It is said that sleep is the best meditation. Without it, we do not function at our full potential. Our awareness, productivity, performance- they’re all affected by a sleep-deprived night. A good night’s rest is a simple self-care activity that is essential for the mind, body, and soul yet it is often not prioritised. According to Healthline, 7-9 hours is the ideal amount for most adults. However, today many of us struggle to pencil in enough of that well-needed time to recharge. One of the easiest ways to settle in at night is to establish an effective bedtime routine. A bedtime routine sets the tone for the evening, relaxing the mind and letting it know that the time to rest is approaching.
Keep reading for ESPA’s guide to a truly effective bedtime routine.
What is sleep hygiene?
Let’s begin by discussing what sleep hygiene is. It refers to the habits and environment that help your mind and body to feel ready for restoration when it comes to the time to go to bed.

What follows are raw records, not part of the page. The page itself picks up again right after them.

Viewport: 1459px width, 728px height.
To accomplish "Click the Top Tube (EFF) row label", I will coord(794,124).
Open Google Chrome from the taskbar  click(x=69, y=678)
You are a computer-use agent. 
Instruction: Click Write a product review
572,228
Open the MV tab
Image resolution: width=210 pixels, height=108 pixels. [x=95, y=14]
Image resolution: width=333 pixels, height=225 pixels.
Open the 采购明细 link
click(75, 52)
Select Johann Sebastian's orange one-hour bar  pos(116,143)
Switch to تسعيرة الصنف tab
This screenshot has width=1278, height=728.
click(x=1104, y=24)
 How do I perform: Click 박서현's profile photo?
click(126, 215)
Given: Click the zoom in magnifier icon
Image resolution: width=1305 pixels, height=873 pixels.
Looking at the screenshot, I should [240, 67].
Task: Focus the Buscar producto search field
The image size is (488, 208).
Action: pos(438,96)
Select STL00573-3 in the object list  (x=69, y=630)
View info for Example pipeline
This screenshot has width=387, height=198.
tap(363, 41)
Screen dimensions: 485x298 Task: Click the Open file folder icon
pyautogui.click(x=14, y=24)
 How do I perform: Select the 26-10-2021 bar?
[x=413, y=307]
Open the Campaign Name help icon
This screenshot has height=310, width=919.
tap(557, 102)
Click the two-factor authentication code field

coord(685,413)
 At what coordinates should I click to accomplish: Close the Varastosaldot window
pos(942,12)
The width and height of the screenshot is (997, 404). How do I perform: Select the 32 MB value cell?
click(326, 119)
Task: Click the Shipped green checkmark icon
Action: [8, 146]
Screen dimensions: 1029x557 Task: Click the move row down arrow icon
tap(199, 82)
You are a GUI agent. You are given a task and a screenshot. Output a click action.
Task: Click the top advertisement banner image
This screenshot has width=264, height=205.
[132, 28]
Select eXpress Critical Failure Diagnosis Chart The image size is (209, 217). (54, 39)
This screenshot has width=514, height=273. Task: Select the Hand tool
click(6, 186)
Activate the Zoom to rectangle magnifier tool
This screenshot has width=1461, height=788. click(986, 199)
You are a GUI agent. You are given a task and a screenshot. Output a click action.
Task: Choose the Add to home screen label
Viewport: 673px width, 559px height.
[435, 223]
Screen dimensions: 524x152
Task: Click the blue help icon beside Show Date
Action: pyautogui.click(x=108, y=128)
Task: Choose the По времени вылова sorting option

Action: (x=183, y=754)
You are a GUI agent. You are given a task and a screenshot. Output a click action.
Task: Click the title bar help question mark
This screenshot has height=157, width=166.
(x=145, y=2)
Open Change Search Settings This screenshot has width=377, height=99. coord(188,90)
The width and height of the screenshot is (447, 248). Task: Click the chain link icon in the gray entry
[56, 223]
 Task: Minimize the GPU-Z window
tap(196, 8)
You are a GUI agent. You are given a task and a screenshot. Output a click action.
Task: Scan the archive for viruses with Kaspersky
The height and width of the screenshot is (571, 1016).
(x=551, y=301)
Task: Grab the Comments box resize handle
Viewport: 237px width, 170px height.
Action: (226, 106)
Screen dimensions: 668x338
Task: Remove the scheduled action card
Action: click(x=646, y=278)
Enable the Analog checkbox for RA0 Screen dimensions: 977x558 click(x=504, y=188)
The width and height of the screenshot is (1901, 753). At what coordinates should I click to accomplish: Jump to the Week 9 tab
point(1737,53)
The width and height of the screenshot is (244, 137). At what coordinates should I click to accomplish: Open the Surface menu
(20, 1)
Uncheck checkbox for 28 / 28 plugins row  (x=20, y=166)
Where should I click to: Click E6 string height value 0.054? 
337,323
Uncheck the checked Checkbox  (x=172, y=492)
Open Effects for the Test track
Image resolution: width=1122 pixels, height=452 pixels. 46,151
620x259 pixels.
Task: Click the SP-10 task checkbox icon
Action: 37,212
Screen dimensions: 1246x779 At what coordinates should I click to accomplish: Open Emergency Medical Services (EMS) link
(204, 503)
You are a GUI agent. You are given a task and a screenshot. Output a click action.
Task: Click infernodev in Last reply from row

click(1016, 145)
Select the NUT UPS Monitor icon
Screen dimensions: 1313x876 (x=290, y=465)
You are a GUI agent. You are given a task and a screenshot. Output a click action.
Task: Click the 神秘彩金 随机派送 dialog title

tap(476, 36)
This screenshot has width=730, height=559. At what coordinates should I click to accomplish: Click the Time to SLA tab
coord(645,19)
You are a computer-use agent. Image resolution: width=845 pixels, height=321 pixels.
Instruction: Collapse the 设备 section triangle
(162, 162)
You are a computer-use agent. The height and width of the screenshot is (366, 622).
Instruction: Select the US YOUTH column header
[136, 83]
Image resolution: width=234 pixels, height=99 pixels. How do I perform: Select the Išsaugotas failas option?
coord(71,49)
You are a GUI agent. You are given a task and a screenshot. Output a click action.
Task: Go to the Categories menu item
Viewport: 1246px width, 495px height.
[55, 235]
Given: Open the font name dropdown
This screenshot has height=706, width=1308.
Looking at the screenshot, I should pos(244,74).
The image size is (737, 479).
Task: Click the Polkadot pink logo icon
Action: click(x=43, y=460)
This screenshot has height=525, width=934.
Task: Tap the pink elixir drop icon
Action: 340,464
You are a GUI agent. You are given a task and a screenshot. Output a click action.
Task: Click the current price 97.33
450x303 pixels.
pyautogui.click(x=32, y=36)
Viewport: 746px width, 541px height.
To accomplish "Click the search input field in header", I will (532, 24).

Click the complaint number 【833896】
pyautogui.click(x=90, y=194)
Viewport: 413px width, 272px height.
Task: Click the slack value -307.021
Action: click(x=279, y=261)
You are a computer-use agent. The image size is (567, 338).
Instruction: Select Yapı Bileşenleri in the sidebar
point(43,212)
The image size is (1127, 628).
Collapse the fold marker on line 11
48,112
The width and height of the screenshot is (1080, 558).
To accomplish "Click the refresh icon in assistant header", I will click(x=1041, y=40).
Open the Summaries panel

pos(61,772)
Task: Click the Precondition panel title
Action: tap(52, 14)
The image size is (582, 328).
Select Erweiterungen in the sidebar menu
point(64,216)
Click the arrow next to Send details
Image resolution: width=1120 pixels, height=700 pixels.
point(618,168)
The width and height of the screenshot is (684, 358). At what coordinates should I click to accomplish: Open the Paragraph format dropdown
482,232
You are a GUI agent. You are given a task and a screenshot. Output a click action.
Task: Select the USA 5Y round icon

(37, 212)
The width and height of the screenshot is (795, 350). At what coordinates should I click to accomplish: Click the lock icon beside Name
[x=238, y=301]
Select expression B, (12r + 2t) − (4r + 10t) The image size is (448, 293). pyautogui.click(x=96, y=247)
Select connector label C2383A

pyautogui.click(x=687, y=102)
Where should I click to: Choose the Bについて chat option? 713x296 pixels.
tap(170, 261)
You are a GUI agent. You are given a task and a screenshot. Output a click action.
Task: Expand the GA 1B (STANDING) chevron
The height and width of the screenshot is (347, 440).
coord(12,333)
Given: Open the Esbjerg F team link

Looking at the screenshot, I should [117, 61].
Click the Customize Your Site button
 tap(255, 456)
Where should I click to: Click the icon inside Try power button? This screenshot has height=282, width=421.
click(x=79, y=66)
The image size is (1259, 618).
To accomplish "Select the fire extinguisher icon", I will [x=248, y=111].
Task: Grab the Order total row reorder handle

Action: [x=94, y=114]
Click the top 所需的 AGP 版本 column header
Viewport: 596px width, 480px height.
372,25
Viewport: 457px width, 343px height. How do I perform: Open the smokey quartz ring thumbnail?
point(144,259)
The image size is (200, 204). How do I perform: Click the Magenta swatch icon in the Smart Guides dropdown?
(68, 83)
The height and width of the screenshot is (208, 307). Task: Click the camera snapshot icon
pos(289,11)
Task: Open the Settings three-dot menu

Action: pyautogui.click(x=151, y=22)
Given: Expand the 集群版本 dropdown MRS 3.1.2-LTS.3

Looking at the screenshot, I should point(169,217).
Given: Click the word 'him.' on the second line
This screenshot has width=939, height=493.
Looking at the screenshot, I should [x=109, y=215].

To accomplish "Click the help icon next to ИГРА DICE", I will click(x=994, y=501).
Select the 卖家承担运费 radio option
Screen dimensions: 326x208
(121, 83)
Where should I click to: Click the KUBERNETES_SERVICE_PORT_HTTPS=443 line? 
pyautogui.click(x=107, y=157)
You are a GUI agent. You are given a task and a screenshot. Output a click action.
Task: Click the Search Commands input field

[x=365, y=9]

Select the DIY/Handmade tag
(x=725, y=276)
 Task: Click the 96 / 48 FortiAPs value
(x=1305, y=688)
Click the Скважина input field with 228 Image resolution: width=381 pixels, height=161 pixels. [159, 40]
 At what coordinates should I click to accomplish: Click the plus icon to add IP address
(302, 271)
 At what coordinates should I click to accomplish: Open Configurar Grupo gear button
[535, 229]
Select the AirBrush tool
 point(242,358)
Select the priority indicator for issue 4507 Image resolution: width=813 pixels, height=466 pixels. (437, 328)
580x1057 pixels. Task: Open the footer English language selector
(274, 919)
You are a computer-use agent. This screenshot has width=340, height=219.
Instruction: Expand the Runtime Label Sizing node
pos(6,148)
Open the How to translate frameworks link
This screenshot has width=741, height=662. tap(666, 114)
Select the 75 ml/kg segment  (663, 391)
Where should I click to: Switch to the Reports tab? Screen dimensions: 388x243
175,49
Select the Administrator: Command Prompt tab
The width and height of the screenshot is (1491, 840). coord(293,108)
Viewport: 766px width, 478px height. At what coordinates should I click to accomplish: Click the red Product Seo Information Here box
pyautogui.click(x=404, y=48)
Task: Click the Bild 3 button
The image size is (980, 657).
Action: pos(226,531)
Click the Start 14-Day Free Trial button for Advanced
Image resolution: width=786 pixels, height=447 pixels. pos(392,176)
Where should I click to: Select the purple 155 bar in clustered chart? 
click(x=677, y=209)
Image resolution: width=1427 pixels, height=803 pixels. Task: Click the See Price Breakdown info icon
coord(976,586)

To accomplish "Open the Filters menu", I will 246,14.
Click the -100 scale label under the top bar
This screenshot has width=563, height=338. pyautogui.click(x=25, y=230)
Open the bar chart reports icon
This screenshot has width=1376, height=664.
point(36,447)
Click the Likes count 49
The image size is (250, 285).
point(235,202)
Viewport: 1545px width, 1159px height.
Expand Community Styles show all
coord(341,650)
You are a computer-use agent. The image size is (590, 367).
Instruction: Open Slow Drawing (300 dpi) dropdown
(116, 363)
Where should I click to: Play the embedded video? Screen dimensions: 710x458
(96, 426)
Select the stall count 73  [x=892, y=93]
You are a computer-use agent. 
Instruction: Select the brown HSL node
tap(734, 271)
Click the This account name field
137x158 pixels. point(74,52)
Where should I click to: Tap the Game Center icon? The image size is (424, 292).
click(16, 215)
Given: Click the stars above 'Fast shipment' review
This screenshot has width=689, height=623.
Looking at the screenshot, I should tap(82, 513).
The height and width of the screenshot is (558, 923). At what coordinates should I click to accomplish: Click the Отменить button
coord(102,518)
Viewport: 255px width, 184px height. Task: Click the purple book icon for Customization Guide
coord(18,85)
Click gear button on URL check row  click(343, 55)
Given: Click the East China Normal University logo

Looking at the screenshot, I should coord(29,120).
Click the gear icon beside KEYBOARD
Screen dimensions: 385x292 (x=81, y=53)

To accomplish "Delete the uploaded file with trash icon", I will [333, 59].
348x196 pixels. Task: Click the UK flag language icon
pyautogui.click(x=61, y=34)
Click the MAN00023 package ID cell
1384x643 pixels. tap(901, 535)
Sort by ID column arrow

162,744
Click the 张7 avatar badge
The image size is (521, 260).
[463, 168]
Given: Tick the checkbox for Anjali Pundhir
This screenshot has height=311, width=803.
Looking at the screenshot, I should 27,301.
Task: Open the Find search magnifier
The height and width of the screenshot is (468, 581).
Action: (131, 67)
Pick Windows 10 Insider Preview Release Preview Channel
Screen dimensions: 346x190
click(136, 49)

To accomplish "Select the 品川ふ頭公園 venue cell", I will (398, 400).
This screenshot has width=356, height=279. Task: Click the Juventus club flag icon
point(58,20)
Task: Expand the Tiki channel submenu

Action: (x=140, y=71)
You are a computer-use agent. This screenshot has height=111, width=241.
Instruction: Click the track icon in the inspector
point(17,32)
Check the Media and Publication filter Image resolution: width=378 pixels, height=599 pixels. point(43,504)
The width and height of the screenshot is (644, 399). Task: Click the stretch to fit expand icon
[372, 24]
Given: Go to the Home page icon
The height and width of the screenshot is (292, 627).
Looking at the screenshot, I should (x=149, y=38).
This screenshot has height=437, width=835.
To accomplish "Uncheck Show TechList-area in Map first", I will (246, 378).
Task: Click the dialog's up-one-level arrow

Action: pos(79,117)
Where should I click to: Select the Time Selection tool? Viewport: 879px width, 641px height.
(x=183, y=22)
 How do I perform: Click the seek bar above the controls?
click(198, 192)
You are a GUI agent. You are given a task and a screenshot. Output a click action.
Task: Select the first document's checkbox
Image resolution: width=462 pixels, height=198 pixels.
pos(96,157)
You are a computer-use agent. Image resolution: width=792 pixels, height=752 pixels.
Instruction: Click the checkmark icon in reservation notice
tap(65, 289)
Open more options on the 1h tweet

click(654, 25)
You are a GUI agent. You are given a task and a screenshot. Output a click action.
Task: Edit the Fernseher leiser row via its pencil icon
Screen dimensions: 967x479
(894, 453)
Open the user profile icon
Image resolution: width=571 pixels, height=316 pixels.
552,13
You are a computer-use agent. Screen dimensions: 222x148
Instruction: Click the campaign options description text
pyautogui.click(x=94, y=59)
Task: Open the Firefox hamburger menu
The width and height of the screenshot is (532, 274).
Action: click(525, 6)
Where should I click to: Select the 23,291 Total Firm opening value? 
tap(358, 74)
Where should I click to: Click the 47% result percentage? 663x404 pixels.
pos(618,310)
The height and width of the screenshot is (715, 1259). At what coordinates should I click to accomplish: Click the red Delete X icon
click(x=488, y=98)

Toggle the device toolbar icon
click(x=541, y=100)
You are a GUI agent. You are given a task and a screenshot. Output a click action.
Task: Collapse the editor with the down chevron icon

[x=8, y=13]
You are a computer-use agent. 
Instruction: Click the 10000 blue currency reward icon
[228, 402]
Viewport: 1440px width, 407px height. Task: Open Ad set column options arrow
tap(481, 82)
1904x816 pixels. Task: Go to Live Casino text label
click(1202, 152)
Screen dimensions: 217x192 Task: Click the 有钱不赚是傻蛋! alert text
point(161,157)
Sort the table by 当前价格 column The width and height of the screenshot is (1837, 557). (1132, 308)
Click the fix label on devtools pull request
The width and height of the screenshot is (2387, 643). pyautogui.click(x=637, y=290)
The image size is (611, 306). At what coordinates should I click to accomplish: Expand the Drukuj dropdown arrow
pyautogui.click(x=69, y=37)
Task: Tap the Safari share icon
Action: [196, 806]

Strong sleep hygiene does not involve scrolling through your phone as you lie in bed. Nor does it involve evening coffees or late-night dinners. Lastly, it certainly is not achieved from erratic sleeping patterns- napping at random times and waking up mid-day. So what is strong sleep hygiene? It is all about doing what you can to establish a calming bedroom environment and effective daily routines to help you towards those nurturing, uninterrupted sleeps. From reducing blue light exposure to lighting a relaxing candle, there are plenty of simple steps that you can take to tackle your sleep hygiene.
With what sleep hygiene is in mind, you can take the necessary steps towards having an effective bedtime routine.
Set a regular sleep schedule
The first step is to set a regular sleep schedule. Aim to be in bed at the same time every evening and to wake at the same time, regardless of whether it’s mid-week or weekend. This means that it’s time to prioritise your sleep. Life can certainly get in the way sometimes but with a fatigued mind and body, you may find your concentration drifting more often, your mood feeling in a slump, and your motivation lacking. Neglecting yourself of the sleep you need is ultimately counterproductive.
Pencil in the essential time for your mind and body to rest. Make gradual adjustments. Be consistent. During the summer months when it gets brighter in the mornings, why not try an eyemask to prevent the day time light from breaking your sleep cycle.